[Source data]
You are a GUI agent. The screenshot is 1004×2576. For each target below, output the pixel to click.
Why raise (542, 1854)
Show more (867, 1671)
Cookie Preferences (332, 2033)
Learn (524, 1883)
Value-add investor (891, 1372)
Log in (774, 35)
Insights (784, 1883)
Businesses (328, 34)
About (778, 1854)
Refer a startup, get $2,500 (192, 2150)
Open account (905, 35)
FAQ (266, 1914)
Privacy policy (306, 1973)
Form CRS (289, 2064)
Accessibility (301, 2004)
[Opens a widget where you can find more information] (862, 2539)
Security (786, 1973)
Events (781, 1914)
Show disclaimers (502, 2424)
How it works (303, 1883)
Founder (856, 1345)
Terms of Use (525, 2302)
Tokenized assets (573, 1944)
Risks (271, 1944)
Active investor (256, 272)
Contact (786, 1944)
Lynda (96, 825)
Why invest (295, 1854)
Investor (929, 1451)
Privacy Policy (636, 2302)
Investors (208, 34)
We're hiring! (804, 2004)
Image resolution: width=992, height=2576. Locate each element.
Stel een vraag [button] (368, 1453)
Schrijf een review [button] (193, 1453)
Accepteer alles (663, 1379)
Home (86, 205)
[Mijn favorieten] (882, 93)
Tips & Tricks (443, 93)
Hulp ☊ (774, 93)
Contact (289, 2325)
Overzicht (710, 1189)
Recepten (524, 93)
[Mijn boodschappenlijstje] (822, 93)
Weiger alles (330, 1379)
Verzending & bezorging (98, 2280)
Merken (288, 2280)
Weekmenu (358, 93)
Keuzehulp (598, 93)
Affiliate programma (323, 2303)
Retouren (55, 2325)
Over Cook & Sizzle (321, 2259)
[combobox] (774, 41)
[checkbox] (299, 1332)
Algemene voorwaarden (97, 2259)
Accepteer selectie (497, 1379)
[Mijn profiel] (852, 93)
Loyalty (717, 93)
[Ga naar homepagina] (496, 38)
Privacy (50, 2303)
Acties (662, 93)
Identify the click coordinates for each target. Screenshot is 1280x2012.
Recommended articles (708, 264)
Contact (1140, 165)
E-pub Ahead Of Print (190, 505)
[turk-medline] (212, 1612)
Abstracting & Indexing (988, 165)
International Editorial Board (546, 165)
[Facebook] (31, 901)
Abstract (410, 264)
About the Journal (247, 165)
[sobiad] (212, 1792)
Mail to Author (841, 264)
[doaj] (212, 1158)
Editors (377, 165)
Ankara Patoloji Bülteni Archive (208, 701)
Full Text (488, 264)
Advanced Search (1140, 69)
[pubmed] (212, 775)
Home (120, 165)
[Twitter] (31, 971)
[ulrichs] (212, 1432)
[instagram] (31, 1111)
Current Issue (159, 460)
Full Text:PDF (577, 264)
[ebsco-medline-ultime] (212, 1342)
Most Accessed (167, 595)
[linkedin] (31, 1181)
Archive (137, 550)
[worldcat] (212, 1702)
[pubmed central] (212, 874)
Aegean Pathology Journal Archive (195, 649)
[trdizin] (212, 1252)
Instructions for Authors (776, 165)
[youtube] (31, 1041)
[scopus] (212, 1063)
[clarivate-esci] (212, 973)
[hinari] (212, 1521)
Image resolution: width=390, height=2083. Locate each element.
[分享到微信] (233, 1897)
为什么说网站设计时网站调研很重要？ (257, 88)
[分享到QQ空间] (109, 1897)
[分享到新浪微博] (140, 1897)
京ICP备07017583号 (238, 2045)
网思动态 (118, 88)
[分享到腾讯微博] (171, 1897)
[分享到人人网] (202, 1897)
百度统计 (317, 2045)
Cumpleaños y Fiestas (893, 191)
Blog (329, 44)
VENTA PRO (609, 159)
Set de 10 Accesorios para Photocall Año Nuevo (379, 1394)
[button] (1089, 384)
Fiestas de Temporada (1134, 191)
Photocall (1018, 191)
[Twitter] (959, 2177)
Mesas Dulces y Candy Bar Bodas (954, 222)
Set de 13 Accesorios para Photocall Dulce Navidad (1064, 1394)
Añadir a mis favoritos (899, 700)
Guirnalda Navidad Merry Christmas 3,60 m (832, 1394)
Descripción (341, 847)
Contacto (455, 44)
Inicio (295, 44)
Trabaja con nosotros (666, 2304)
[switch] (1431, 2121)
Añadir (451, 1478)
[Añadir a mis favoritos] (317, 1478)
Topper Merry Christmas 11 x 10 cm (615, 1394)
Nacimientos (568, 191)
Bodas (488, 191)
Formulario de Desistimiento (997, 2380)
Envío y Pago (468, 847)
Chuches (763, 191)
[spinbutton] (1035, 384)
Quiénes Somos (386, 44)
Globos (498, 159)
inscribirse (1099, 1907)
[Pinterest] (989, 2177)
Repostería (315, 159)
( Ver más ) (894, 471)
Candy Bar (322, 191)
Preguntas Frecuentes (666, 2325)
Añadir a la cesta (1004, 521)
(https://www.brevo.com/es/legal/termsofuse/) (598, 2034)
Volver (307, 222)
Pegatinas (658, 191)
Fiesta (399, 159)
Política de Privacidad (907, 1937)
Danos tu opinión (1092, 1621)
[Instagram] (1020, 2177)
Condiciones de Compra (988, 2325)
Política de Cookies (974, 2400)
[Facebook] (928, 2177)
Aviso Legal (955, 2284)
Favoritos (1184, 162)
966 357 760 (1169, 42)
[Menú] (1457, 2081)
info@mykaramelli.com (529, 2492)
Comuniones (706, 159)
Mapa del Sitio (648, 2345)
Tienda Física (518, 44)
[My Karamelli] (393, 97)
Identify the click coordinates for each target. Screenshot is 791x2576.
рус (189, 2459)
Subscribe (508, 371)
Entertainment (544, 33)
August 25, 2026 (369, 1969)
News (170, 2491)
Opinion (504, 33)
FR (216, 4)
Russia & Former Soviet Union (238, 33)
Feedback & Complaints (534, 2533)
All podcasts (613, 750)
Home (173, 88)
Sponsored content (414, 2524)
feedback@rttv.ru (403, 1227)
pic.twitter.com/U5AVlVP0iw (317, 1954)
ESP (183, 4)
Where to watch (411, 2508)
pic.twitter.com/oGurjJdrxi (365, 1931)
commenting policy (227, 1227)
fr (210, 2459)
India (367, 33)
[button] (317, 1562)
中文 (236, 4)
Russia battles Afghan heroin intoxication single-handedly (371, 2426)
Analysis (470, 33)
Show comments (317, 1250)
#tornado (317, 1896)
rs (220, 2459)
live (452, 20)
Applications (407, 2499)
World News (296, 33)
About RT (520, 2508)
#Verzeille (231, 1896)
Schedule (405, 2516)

[About this exercise]
In the listing above, find each line where "Photocall" occurs and copy it.

[Solution for this task]
Set de 10 Accesorios para Photocall Año Nuevo (379, 1394)
Photocall (1018, 191)
Set de 13 Accesorios para Photocall Dulce Navidad (1064, 1394)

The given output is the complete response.